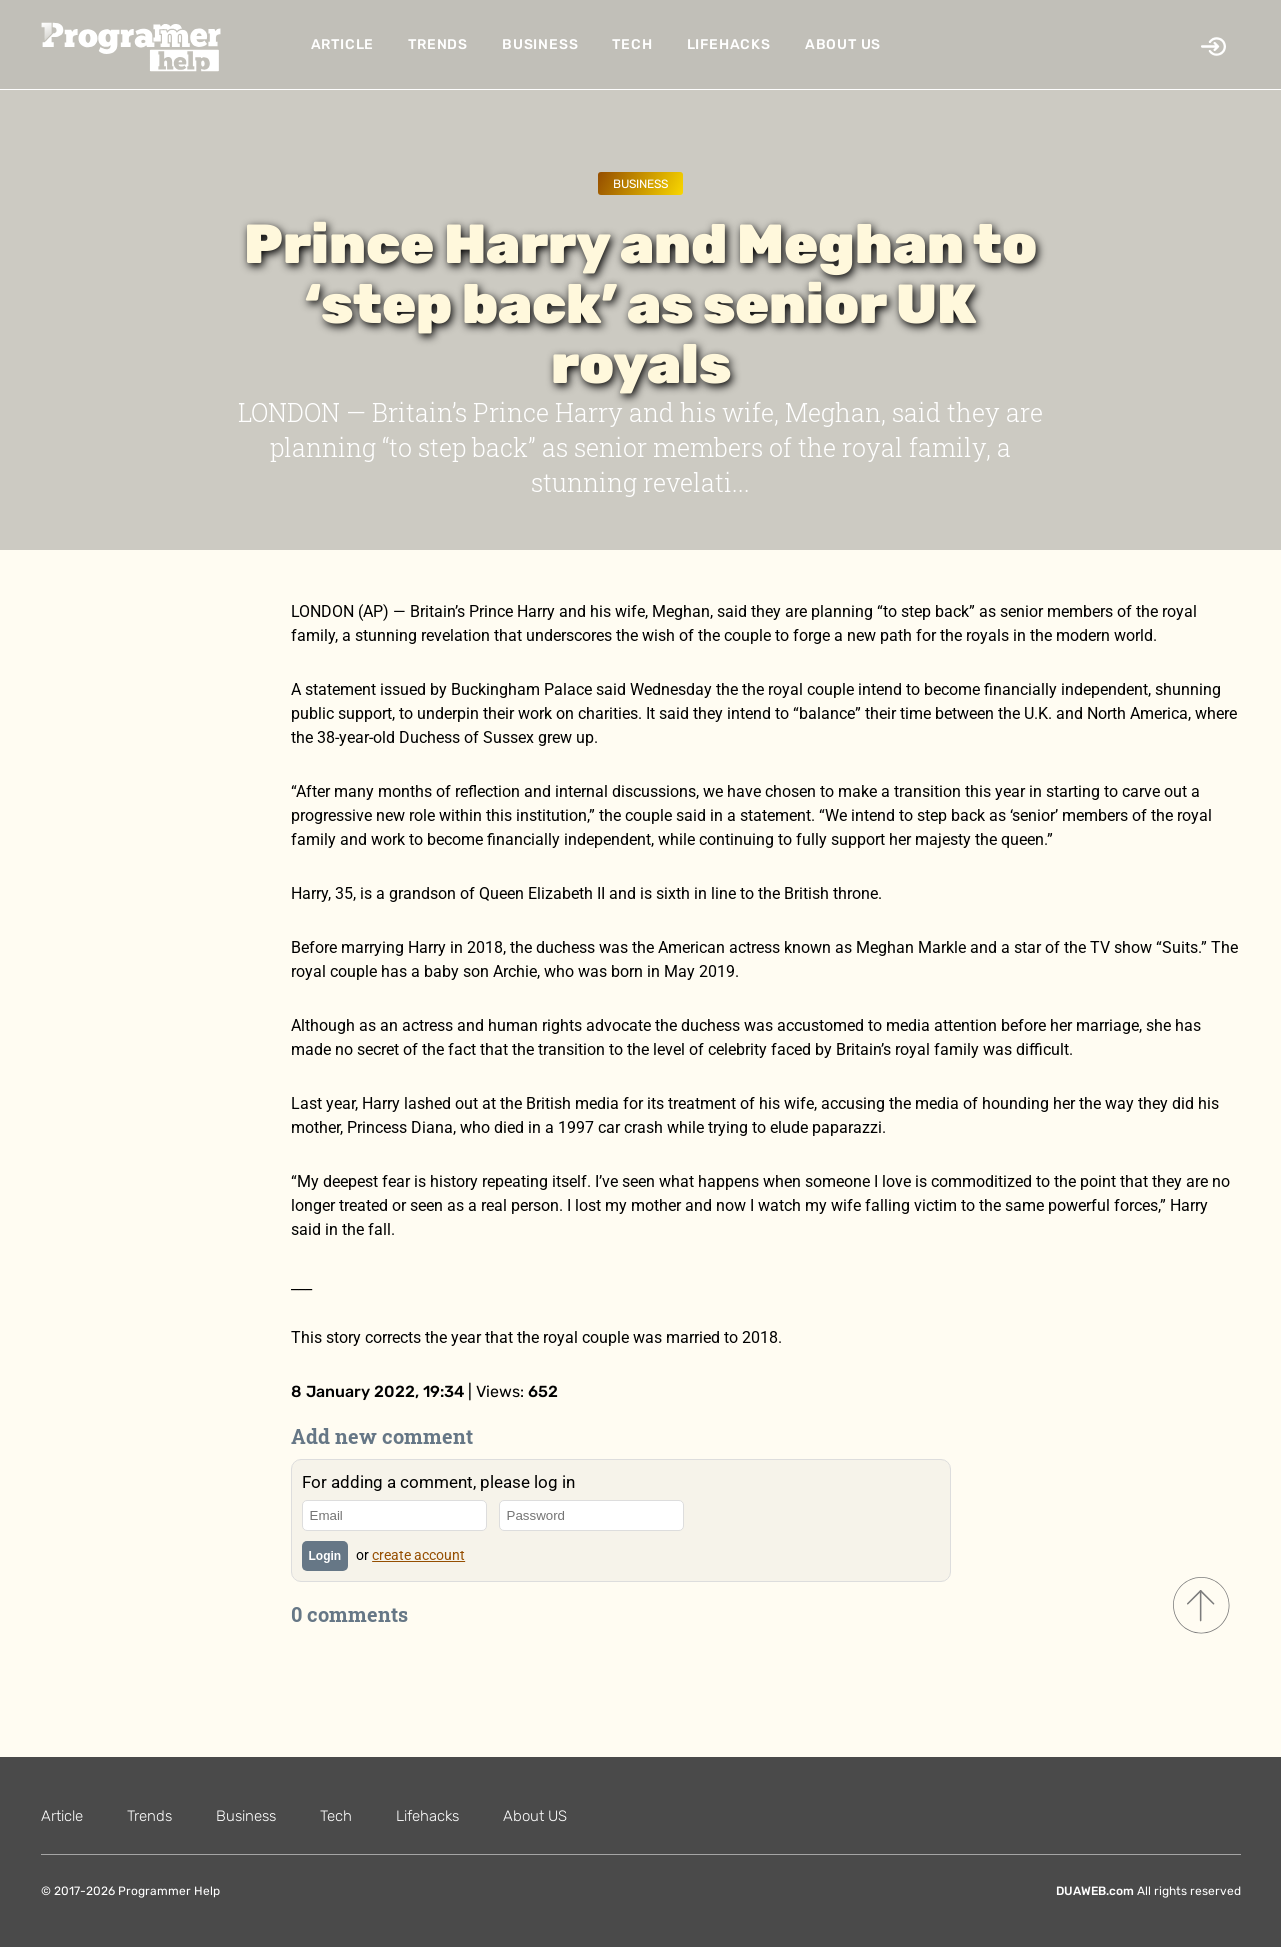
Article (343, 44)
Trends (438, 44)
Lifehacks (729, 44)
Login (325, 1556)
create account (418, 1555)
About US (843, 44)
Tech (632, 44)
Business (540, 44)
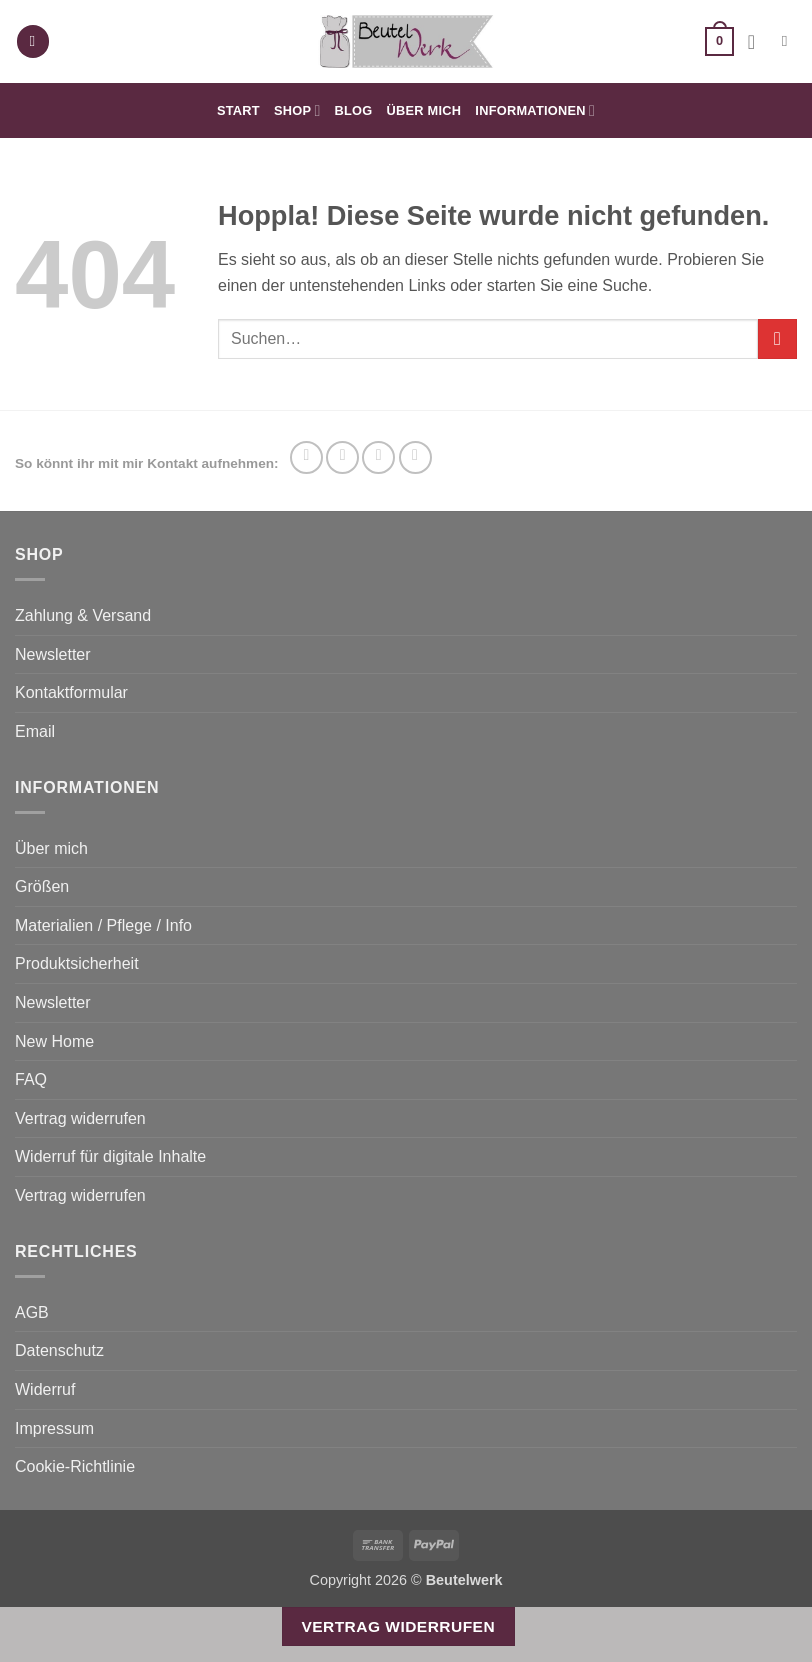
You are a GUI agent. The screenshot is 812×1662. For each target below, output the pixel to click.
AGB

* **SHORT TASK**
Update the data above by changing "Login" to "Sign in" and keeping every other line as it stands. Leave the pictures out of your answer.

* **ANSWER TO THE EXERCISE**
Article (343, 44)
Trends (438, 44)
Lifehacks (729, 44)
Sign in (325, 1556)
create account (418, 1555)
About US (843, 44)
Tech (632, 44)
Business (540, 44)
You are a GUI agent. The screenshot is 812×1662. For each target below, output the pixel to click.
AGB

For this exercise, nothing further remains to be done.